◆ EXERCISE
Word for word, copy the line containing "[Instagram] (94, 2501)" and every line after it in the records below, leaving pictures out.

[Records from a dataset]
-- Opening Marker --
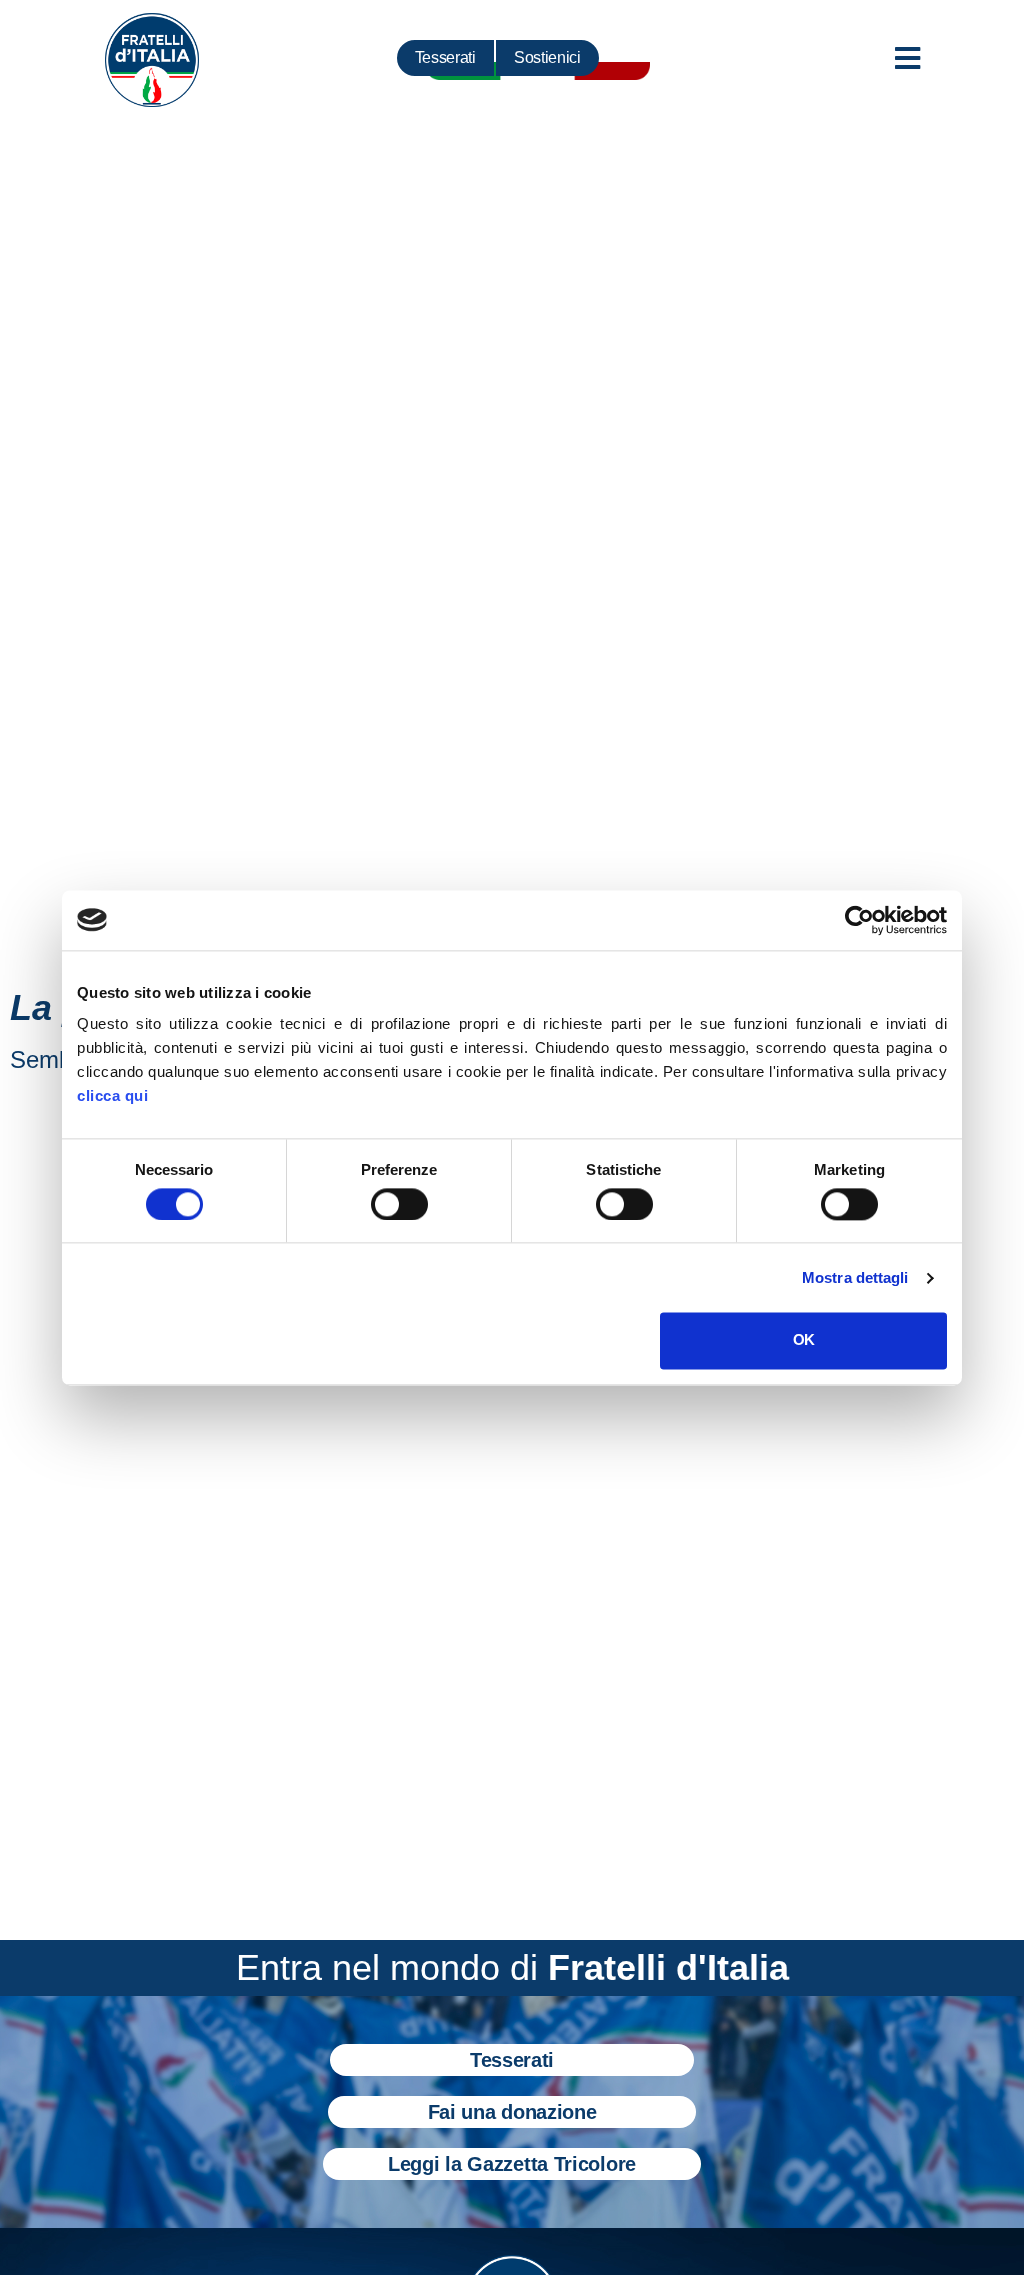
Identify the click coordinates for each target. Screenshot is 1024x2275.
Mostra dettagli (855, 1277)
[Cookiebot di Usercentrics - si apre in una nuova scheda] (859, 920)
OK (803, 1340)
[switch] (399, 1204)
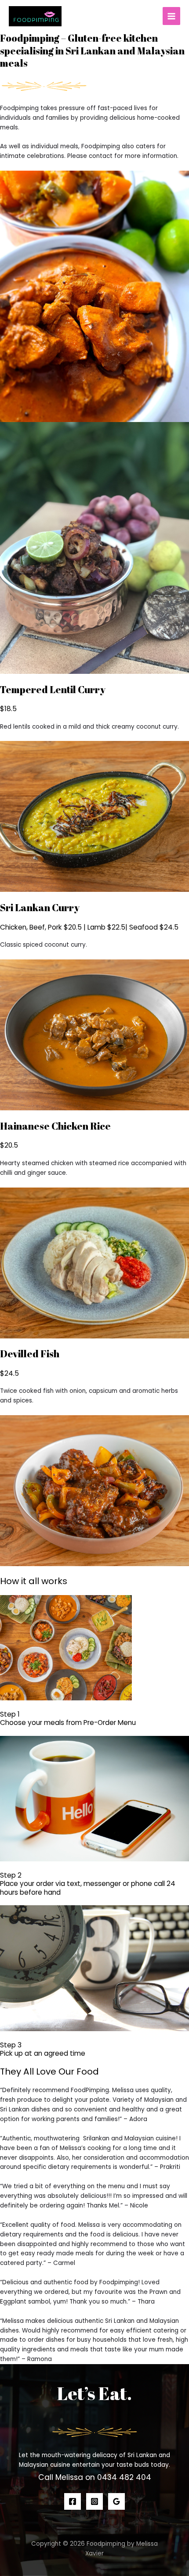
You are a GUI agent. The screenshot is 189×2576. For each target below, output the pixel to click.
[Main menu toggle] (172, 16)
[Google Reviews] (116, 2501)
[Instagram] (94, 2501)
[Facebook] (72, 2501)
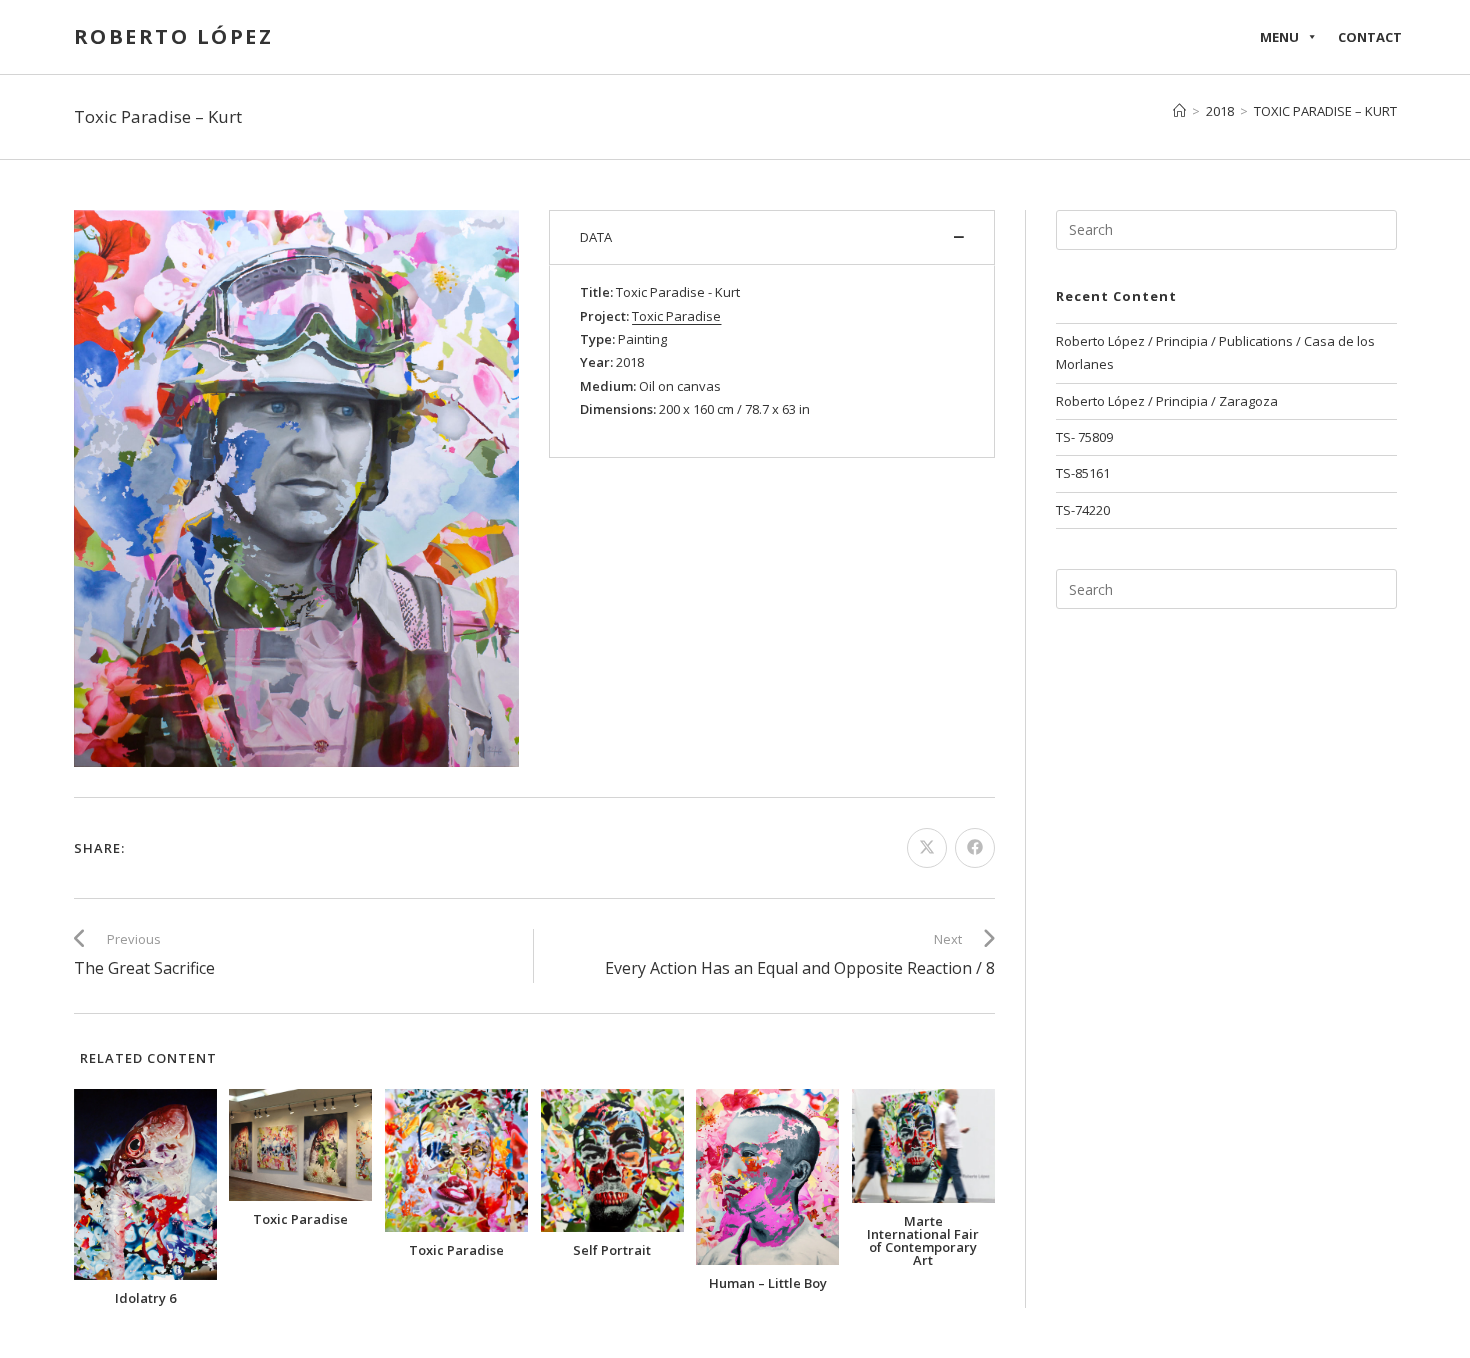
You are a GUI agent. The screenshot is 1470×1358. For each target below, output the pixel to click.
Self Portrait (612, 1250)
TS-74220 (1083, 510)
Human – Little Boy (768, 1283)
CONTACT (1370, 37)
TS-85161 (1083, 473)
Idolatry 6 (145, 1298)
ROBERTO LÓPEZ (174, 36)
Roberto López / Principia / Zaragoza (1167, 401)
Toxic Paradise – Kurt (1325, 111)
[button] (772, 237)
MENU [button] (1279, 37)
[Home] (1179, 111)
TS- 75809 (1084, 437)
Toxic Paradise (300, 1219)
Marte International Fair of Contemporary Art (923, 1241)
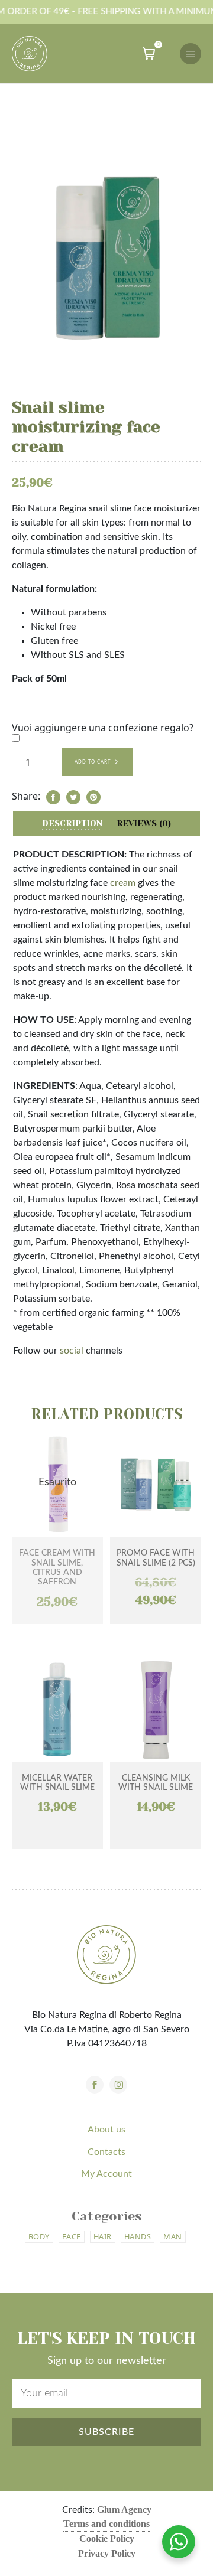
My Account (106, 2174)
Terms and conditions (106, 2524)
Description (72, 823)
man (172, 2236)
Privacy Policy (106, 2553)
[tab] (72, 823)
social (71, 1350)
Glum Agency (124, 2510)
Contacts (106, 2152)
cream (122, 883)
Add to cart (93, 761)
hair (102, 2236)
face (71, 2236)
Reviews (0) (144, 823)
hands (137, 2236)
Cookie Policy (106, 2538)
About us (106, 2129)
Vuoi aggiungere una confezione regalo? (102, 727)
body (39, 2236)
-- Closing Marker --
◆ THE ANSWER
[Instagram] (94, 2501)
[Facebook] (72, 2501)
You are a GUI agent. The screenshot is 1470×1358. For each target below, output the pixel to click.
Self Portrait (612, 1250)
TS-74220 (1083, 510)
Human – Little Boy (768, 1283)
CONTACT (1370, 37)
TS-85161 (1083, 473)
Idolatry 6 (145, 1298)
ROBERTO LÓPEZ (174, 36)
Roberto López / Principia / Zaragoza (1167, 401)
Toxic Paradise – Kurt (1325, 111)
[button] (772, 237)
MENU [button] (1279, 37)
[Home] (1179, 111)
TS- 75809 (1084, 437)
Toxic Paradise (300, 1219)
Marte International Fair of Contemporary Art (923, 1241)
My Account (106, 2174)
Terms and conditions (106, 2524)
Description (72, 823)
man (172, 2236)
Privacy Policy (106, 2553)
[tab] (72, 823)
social (71, 1350)
Glum Agency (124, 2510)
Contacts (106, 2152)
cream (122, 883)
Add to cart (93, 761)
hair (102, 2236)
face (71, 2236)
Reviews (0) (144, 823)
hands (137, 2236)
Cookie Policy (106, 2538)
About us (106, 2129)
Vuoi aggiungere una confezione regalo? (102, 727)
body (39, 2236)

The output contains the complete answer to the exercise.